--- PROVIDED RECORDS ---

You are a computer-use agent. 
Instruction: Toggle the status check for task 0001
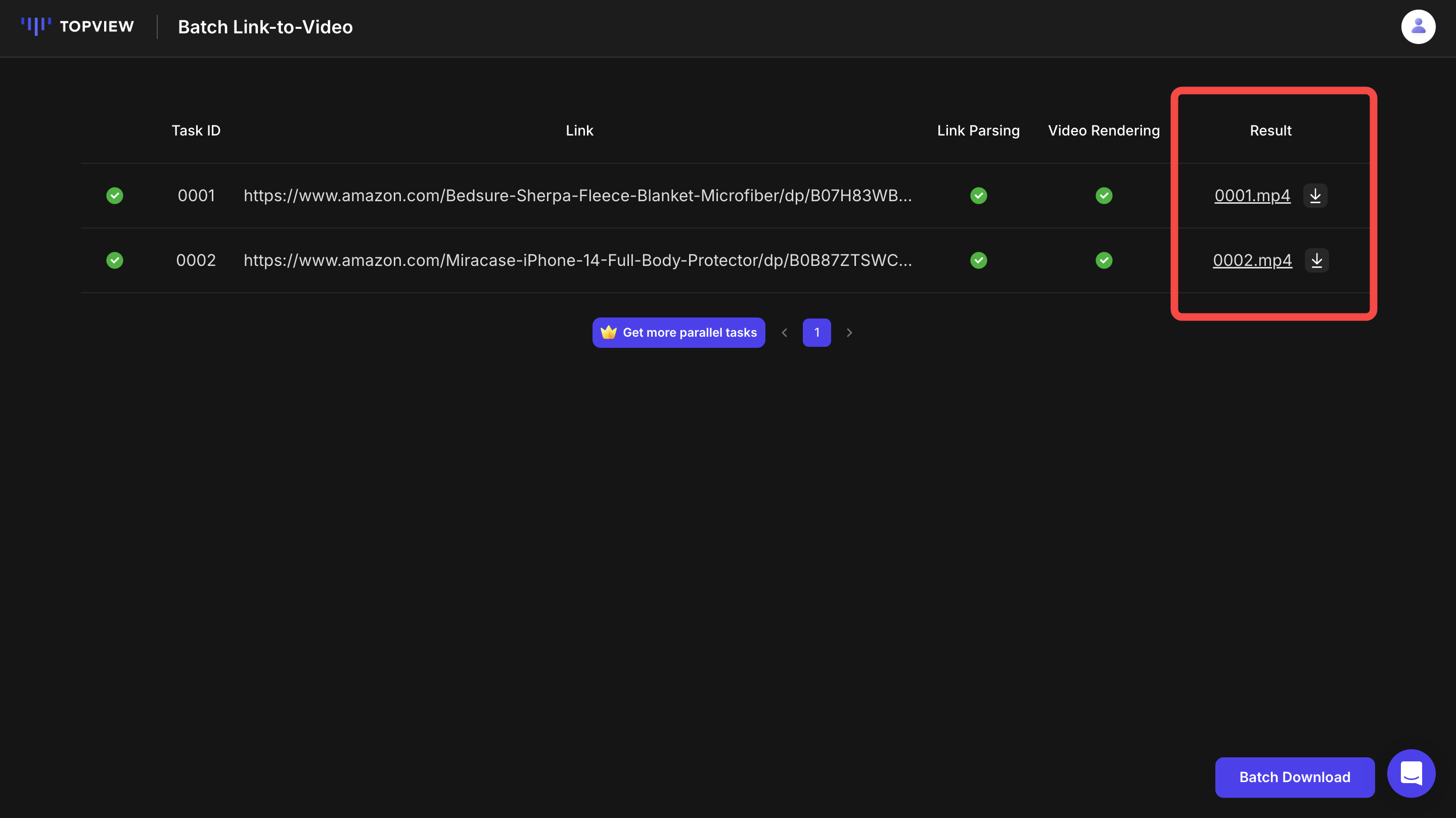pos(115,196)
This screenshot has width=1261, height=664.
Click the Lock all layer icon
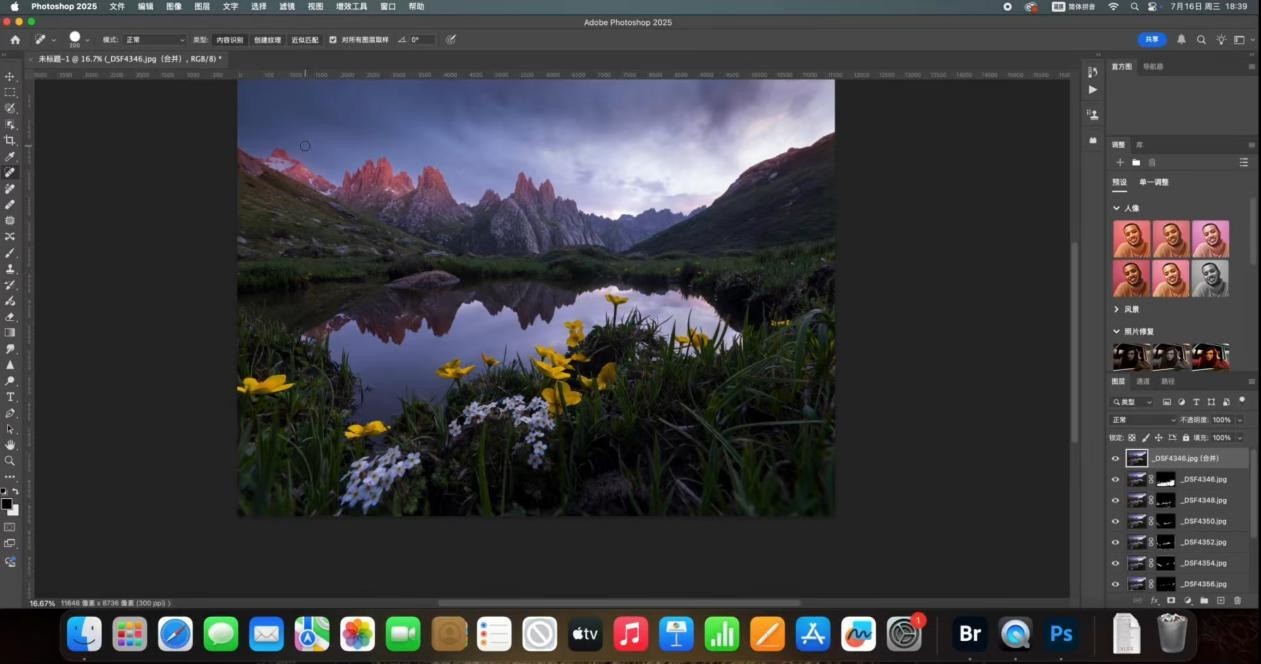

---

Return every line of the listing above verbatim, omitting the pictures.

You are a computer-use agent. 
Instruction: Toggle the status check for task 0001
pos(115,196)
This screenshot has width=1261, height=664.
Click the Lock all layer icon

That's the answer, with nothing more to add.